Disciplinary action adds insult to injury
Published 03 June 2020
Regardless of who we are or what we do for a living sometimes frustration can get the better of us - and in some cases it can lead to serious trouble.
Family support worker Gayle’s irritation at her manager after her boss challenged her account of how she broke her foot at work, left her fighting to save her 20-year career.
It forced Gayle to contact the Castle Associates Employee Support Centre because she feared being dismissed from the job she loved.
The council employee tripped and broke a bone in her foot while returning to her car with a colleague after a home visit to a client.
The householder said it was an accident waiting to happen. He said he had informed the council of the poor condition of the pavement numerous times and been ignored.
Gayle reported the accident to her employer and she was off work for about two months.
During her return to work interview Gayle was quizzed about the accident. Her manager quickly pointed out that Gayle originally said she fell on the pavement as she walked to the car, whereas now she said it was in the road as she went to get into the car.
According to Gayle her boss suggested that she was exaggerating the claim to get as much compensation as she could.
It led to an argument in the manager’s office, which was overheard by colleagues. Gayle left the office in tears and went to the toilet.
Shortly after returning to her workstation she was summoned to her manager’s office and suspended from work for aggressive behaviour.
Gayle apologised immediately and explained that she was upset because she felt that she was being called a liar. She was told she would get an opportunity to explain herself at a later date.
During the disciplinary investigation Gayle was invited to attend an investigation meeting also known as a fact-finding meeting.
Gayle admitted reacting, being upset and raising her voice and blamed it on provocation by her manager. She expressed remorse and apologised.
Two weeks later Gayle was notified she was required to attend a disciplinary hearing. The allegation was aggressive and threatening behaviour towards a colleague.
Witness statements from colleagues simply said they heard raised voices from both women in the office. And Gayle’s manager blamed Gayle for what happened, while Gayle blamed her.

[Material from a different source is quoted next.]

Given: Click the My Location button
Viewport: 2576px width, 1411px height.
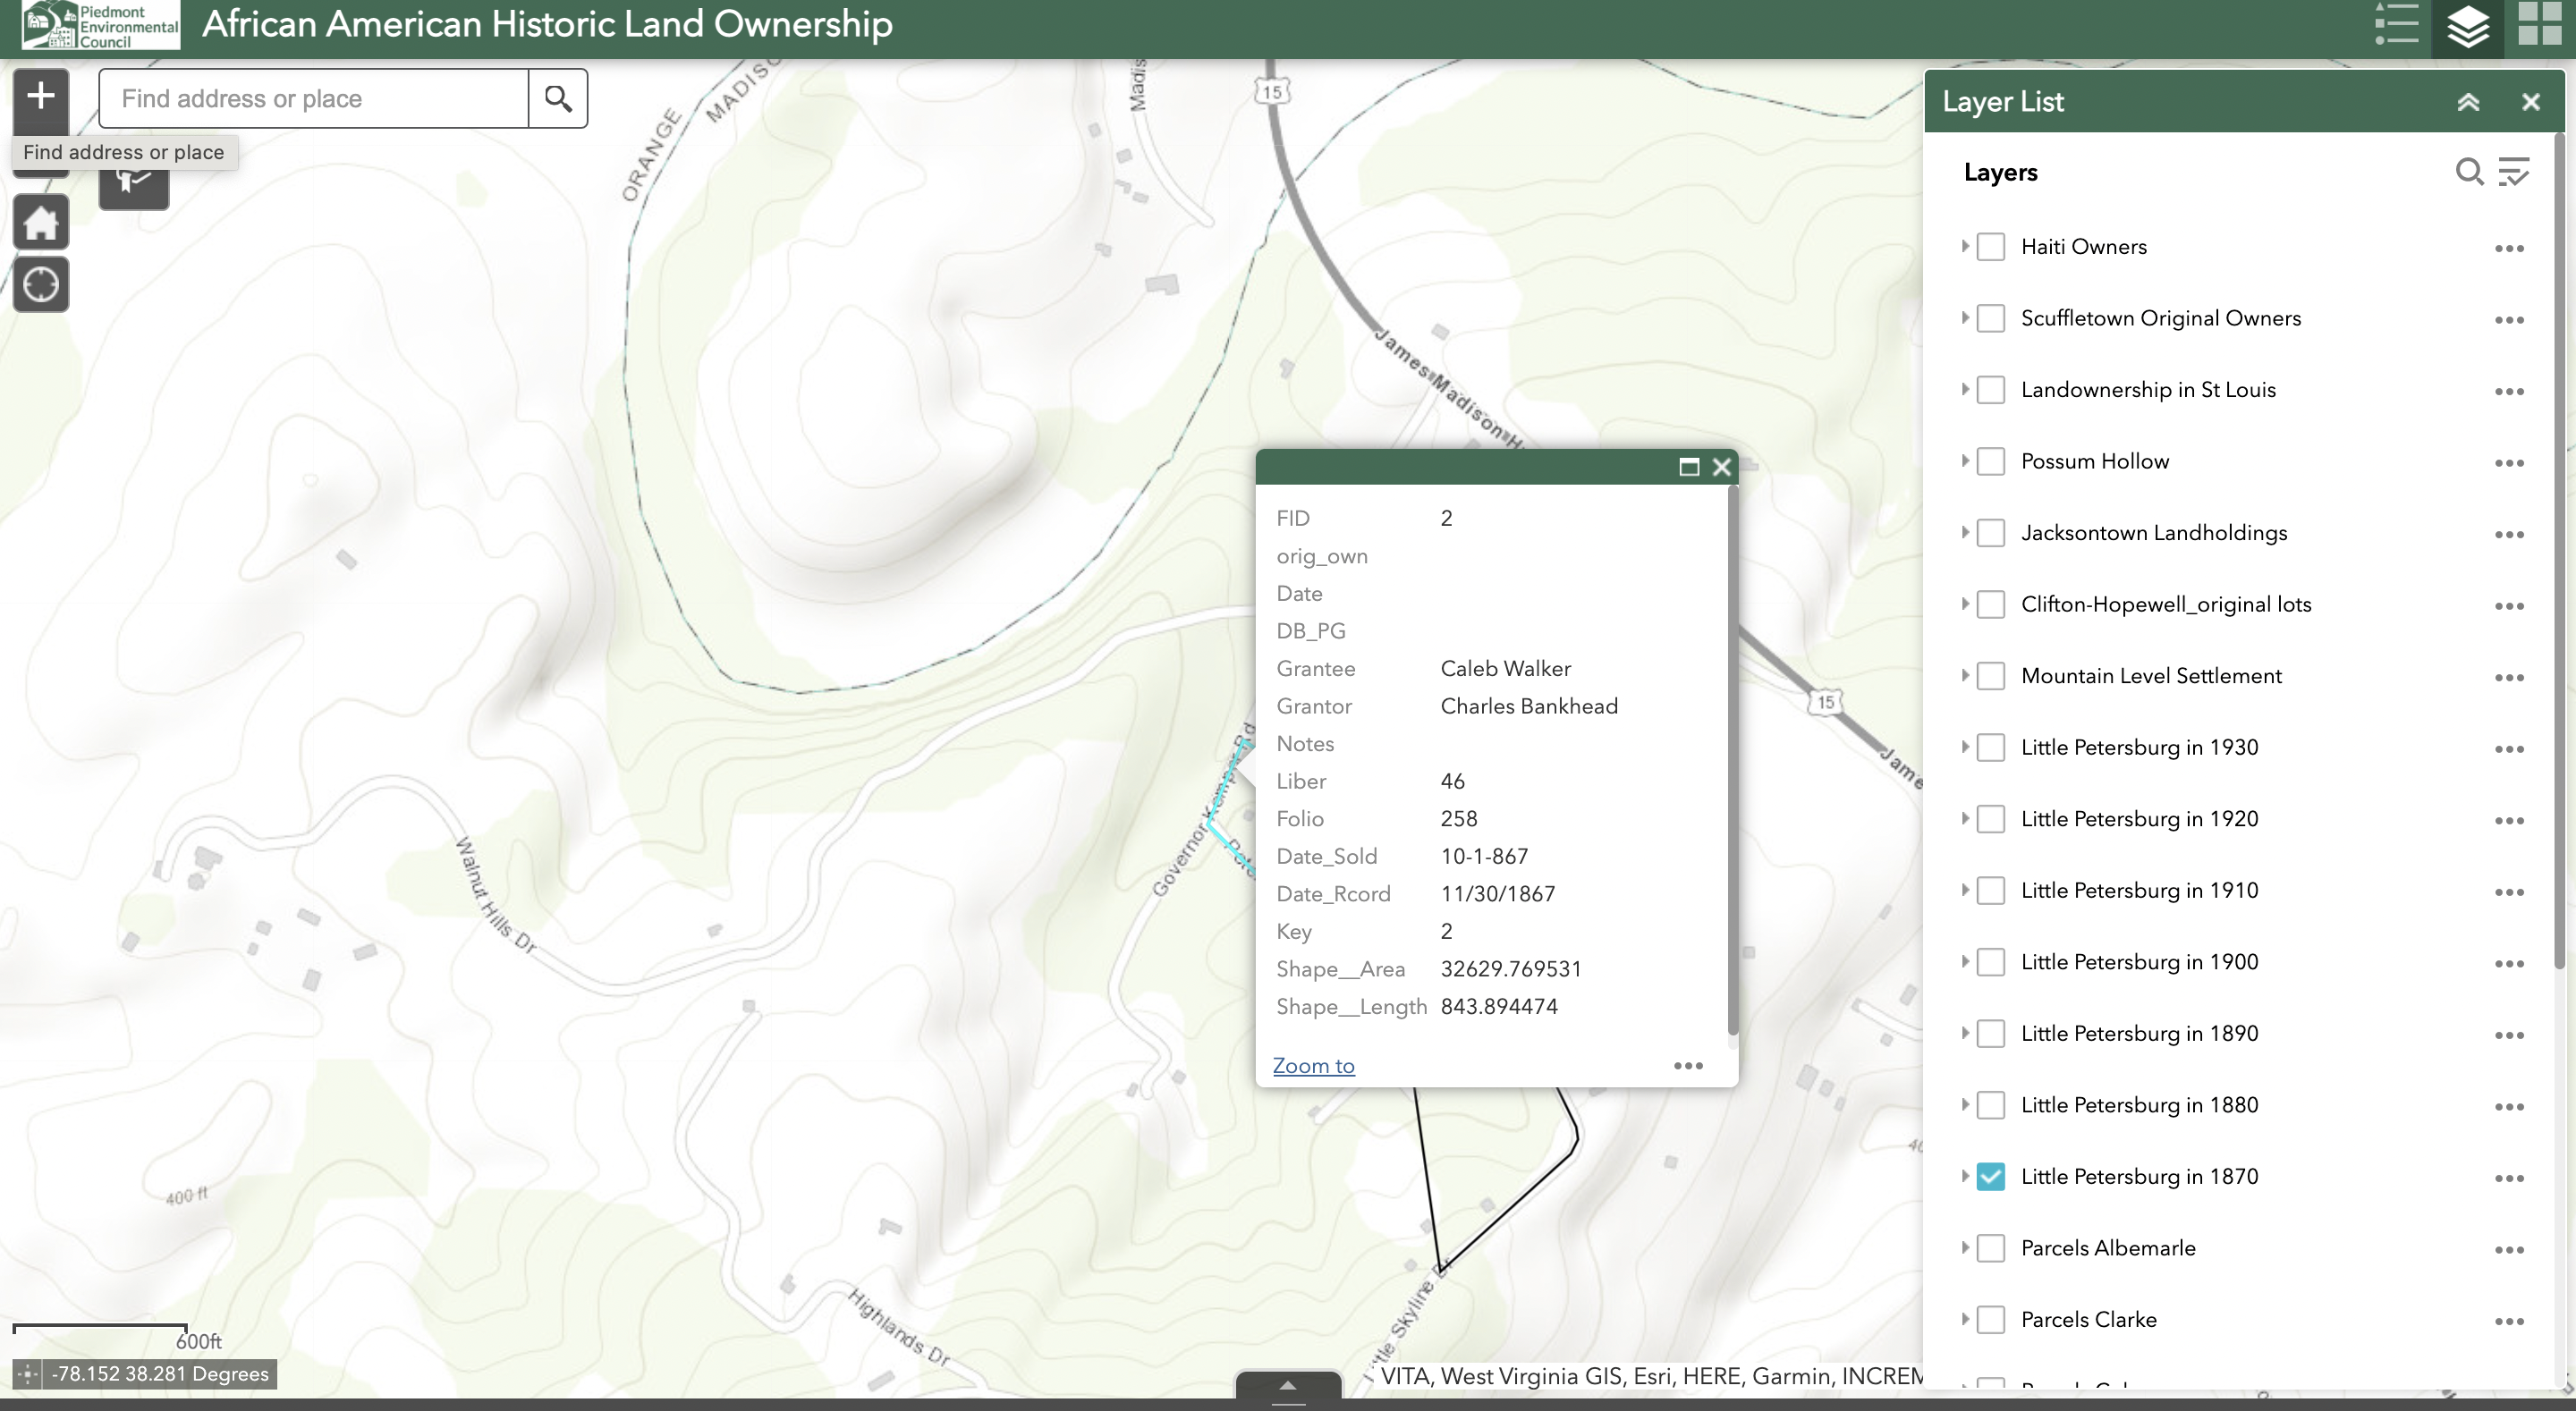Looking at the screenshot, I should tap(41, 285).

Our representative accompanied Gayle at the disciplinary hearing. He told the meeting that the evidence and mitigation in the case should mean that Gayle is cleared of the allegation.
He refereed to the evidence to highlight the significant mitigation in the case: Gayle was vulnerable after a lengthy period off work; she was effectively accused of lying about her accident and exaggerating for financial gain; both her colleague who was present and the householder supported Gayle’s original version of the accident; and she may have made an honest mistake in recounting the incident two months later.
Our representative added that Gayle had expressed remorse and apologised for her actions, had over 20 years’ service and an exemplary disciplinary record and her reaction was completely out of character.
The hearing panel was told that it is effectively Gayle’s word against that of her manager about who was to blame. It was pointed out that as there was no corroboration one way or the other the panel did not have to believe one woman and disbelieve the other. Employment law guidance on such situations was referred to.
Our representative said that Gayle was willing to work with her manager and take part in mediation if necessary to address any issues arising from the case.
The disciplinary panel discussed the case at length and asked Gayle a series of questions about the incident.
The hearing was adjourned and after a lengthy break Gayle was informed that the allegation against her had been dismissed. She was issued with informal advice about her future conduct.
Gayle’s injury meant she was no longer as active as she once was and she later received a five-figure compensation payment for her personal injury claim.